Se acordó de Santos y de su convocatoria. Sabía que, si resolvía rápidamente aquel asunto, el comisario se vería obligado a tomarlo en cuenta y soltar lastre. ¿Qué pasaría, en cambio, si ponía en chirona al niño mimado de la tele y la radio, al futuro heraldo del partido gubernamental, precisamente la persona designada como intocable? ¿Acaso no sentirían la tentación de hacérselo pagar? Sí, desde luego que sí. Y él mismo les había ofrecido su cabeza en bandeja de plata en ese párking. De todas maneras, en ese momento le daba igual. Entonces solo lo movía la excitación del cazador cuando un zorro cae en la trampa.
★ ★ ★
El zorro tenía una cara horrible. El boxeador de la vez anterior parecía grogui, apagado. Aun así, esbozó una de aquellas sonrisas suyas, pero esta se transformó en una mueca que no llegó a afectar a sus ojos. Había escuchado a Servaz sin rechistar, sin expresar la menor emoción por la traición de su esposa.

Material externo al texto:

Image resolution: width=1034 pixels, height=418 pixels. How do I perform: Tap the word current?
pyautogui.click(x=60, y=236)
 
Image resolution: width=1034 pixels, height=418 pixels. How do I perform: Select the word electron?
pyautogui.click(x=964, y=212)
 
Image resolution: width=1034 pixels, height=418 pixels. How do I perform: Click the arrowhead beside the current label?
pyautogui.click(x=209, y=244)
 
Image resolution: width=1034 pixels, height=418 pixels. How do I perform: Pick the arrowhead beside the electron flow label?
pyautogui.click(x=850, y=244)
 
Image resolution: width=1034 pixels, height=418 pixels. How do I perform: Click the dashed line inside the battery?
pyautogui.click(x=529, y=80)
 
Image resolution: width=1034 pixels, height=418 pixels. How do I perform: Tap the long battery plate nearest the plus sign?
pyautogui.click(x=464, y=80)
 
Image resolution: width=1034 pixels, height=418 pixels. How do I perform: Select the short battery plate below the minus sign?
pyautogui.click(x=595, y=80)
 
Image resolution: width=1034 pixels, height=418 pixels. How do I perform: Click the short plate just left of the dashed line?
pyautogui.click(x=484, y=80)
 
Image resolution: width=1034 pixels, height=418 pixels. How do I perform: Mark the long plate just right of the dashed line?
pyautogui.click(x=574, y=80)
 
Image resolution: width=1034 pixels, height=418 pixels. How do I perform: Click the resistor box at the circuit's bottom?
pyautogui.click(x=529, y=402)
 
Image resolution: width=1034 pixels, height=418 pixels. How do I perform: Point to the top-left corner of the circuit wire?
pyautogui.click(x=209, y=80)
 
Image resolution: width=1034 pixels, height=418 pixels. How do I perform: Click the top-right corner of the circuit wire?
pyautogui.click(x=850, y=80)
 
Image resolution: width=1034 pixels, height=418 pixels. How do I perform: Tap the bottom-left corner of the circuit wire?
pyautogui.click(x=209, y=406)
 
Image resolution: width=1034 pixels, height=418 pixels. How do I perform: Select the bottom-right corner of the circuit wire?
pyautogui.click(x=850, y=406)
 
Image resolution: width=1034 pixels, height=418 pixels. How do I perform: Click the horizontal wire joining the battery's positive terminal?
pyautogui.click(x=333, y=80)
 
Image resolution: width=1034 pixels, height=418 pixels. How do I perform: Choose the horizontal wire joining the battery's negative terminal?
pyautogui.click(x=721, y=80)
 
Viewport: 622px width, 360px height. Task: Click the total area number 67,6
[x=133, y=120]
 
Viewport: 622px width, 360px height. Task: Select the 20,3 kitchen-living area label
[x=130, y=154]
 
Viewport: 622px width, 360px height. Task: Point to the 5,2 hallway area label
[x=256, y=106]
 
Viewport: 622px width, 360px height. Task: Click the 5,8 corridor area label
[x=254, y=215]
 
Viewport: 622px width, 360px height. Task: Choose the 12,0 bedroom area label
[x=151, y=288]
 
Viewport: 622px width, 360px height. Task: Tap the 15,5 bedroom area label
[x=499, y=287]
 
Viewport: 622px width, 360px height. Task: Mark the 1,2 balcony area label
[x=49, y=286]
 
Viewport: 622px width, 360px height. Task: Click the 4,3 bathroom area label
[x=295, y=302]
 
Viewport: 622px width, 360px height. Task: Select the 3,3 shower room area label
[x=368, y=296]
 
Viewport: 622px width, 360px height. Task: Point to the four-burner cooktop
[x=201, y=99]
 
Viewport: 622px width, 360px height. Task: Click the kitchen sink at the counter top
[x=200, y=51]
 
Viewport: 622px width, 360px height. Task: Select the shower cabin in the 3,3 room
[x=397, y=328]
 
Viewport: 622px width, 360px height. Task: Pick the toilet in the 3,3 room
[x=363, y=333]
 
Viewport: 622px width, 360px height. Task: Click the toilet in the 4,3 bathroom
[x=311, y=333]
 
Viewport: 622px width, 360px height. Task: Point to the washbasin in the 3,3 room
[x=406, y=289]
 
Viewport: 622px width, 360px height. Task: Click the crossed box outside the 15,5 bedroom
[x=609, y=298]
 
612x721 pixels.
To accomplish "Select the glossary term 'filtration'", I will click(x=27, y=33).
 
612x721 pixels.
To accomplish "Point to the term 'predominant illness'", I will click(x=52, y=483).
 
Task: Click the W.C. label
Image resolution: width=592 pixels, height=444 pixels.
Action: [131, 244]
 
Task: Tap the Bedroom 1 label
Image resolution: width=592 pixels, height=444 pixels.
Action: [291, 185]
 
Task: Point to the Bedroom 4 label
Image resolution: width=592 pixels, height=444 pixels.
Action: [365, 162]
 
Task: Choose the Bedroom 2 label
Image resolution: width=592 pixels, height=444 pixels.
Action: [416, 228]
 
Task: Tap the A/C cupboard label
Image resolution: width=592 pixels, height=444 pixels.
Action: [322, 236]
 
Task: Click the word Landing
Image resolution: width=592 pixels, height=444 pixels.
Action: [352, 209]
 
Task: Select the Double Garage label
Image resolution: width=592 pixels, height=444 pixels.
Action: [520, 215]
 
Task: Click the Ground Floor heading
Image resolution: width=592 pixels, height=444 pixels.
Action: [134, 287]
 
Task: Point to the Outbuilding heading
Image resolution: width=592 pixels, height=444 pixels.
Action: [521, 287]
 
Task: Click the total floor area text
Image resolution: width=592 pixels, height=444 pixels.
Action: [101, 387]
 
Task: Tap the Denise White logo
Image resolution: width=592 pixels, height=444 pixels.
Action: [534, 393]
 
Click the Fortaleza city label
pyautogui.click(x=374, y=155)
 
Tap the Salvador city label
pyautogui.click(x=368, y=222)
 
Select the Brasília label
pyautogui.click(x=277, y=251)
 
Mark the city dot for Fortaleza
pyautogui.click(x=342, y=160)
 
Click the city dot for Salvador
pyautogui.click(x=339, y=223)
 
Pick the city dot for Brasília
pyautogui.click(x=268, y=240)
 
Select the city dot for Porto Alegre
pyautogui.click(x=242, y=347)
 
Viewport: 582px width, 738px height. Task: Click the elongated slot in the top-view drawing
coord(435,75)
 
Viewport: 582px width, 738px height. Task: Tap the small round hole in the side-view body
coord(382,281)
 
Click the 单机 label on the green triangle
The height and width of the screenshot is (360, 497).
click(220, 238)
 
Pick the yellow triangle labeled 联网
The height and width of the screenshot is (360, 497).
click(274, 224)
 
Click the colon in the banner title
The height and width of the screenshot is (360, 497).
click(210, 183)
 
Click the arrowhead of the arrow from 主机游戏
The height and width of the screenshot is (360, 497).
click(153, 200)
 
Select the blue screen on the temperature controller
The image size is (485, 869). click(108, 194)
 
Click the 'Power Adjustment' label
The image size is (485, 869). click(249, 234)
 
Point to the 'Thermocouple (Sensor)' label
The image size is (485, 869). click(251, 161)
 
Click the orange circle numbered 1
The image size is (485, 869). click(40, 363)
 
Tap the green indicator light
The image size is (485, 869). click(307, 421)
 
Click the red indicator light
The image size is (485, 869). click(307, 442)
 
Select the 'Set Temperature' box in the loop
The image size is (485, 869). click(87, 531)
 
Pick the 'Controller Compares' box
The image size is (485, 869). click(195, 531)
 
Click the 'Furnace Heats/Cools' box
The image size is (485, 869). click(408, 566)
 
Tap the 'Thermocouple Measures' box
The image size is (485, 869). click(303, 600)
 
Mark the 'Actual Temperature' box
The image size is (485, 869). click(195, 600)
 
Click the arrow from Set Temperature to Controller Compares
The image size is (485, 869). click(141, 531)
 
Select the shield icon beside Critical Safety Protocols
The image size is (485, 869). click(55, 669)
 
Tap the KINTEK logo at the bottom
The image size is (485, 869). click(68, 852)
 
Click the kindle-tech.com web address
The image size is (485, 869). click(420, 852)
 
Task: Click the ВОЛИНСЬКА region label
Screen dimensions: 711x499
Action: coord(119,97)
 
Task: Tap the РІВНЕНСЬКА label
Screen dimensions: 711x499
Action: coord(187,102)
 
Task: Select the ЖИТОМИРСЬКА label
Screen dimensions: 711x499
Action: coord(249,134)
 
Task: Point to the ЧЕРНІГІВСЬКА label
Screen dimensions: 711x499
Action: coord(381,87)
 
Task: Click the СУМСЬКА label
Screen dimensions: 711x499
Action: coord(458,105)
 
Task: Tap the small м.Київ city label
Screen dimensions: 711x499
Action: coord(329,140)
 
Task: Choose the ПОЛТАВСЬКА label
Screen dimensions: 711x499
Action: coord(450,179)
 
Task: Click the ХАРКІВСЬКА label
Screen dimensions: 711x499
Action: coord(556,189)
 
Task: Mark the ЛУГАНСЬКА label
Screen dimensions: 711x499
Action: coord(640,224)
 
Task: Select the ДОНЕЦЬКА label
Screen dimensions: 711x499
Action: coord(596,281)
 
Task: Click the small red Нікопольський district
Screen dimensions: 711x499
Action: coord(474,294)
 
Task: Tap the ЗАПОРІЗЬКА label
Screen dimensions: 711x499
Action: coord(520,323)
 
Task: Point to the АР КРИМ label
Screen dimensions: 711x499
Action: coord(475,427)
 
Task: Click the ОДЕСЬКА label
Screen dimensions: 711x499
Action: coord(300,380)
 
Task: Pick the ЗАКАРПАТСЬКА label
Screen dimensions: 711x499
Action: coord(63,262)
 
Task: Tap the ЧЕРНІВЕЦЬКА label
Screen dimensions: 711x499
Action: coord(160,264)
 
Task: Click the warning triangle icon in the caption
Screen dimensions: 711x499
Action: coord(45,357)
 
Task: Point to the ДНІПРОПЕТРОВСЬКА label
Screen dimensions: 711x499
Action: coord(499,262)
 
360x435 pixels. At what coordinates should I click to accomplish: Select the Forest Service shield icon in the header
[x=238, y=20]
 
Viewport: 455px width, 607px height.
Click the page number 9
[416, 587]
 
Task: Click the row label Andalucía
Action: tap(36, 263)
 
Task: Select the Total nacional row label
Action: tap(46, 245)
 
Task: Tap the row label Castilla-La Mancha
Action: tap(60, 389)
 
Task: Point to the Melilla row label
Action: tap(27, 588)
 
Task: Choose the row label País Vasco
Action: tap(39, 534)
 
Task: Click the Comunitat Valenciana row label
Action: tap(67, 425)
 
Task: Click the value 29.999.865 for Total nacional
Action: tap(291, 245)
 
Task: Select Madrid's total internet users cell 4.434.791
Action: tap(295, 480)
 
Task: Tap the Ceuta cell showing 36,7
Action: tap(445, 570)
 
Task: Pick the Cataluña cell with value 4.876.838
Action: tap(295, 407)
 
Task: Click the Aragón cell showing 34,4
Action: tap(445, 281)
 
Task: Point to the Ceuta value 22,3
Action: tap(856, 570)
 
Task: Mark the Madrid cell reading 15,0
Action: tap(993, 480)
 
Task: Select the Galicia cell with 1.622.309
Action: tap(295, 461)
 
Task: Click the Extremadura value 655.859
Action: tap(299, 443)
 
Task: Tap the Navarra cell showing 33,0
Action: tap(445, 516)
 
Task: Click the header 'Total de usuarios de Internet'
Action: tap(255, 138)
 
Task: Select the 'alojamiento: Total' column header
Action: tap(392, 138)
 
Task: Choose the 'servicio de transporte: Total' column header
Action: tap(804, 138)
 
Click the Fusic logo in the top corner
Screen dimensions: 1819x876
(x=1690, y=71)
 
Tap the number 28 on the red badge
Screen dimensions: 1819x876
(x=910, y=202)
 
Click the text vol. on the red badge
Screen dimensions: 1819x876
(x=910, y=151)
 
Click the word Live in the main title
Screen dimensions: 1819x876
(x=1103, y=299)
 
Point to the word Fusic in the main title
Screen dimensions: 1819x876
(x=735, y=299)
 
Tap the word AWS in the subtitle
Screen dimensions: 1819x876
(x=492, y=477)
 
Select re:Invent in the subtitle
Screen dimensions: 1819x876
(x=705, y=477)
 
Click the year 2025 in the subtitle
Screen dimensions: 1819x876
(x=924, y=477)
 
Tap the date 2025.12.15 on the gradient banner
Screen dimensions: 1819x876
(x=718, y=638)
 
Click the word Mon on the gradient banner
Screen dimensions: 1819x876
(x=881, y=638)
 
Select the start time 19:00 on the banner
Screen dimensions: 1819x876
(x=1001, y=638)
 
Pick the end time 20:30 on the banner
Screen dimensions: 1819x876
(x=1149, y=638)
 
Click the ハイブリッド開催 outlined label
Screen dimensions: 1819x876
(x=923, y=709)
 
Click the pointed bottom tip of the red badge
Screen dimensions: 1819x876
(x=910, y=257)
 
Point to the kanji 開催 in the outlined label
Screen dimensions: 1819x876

—Usted también estuvo en Marsac, comandante —señaló el diputado—. Eso me dijo, ¿no? ¿Se acuerda de las clases de lengua y civilización grecorromanas? Eran mis preferidas… Con la opción de teatro. —Servaz pensó en Marsac. Lacaze toqueteaba un abrecartas, tentando la punta con el dedo índice—. Seguro que habrá oído hablar de la
hybris
…
Servaz no confirmó ni negó. Se mantuvo inmóvil, mirando fijamente a Lacaze. Aquella era una historia de machos dominantes como tantas, en las que siempre se trataba de dirimir quién la tenía más larga, quién meaba más lejos. Esa vez, sin embargo, Lacaze sabía que había perdido y solo trataba de salvar la cara.
—Aquel que quería elevarse demasiado se exponía a la envidia y a la cólera de los dioses. Parece pues que los dioses han elegido a mi mujer para hacer de brazo vengador… Decididamente, las mujeres son imprevisibles.
Aunque estaba de acuerdo con Lacaze en eso, Servaz no lo demostró.
—¿Su mujer me ha dicho la verdad? —preguntó con cierta solemnidad.
Estaban, como la otra vez, sentados en la ultramoderna residencia de aquel barrio señorial rodeado de bosques. A demanda de Lacaze, con quien Servaz había logrado contactar en el ayuntamiento, se habían reunido allí. En aquella ocasión, no obstante, la esposa se había hecho invisible. El sol entraba por los ventanales, a través de los estores verticales, cubriendo de rayas las paredes de ébano con fotos exhibidas para gloria del dueño del lugar.
—Sí.
—¿Mató usted a Claire Diemar?
—Supongo que debería recordarle que no puede inculparme sin detención preventiva y, por lo tanto, sin anulación previa de mi inmunidad, y también que debería llamar sin tardanza a mi abogado, pero, para responder a su pregunta, no, comandante; no la maté. Yo amaba a Claire y Claire me amaba a mí.
—No es eso lo que dijo Hugo Bokhanowsky. Según él, Claire se disponía a dejarlo.
—¿Por qué motivo?
—Claire y Hugo eran amantes.
—¿Habla en serio? —preguntó, sorprendido, Lacaze.
Servaz asintió y entonces vio un asomo de duda en la cara del diputado.
—Ese chico se lo ha inventado. Claire nunca me habló de él. Además, estábamos forjando planes para el futuro.
—El otro día me dijo, sin embargo, que ella no quería que dejara a su mujer.
—Exacto. Mientras ella no estuviera del todo segura de lo que quería. Y seguramente también, mientras Suzanne estuviera… en ese estado.
—¿Viva, quiere decir?
Una negra sombra veló los ojos del político.
—Lacaze, ¿había espiado usted a Claire últimamente? ¿Albergaba dudas sobre ella?
—No.
—¿Estaba al corriente de su relación con Hugo Bokhanowsky?
—No.
—¿Estuvo usted con ella el viernes por la noche?
—No.
Las tres respuestas habían sido pronunciadas sin titubeos.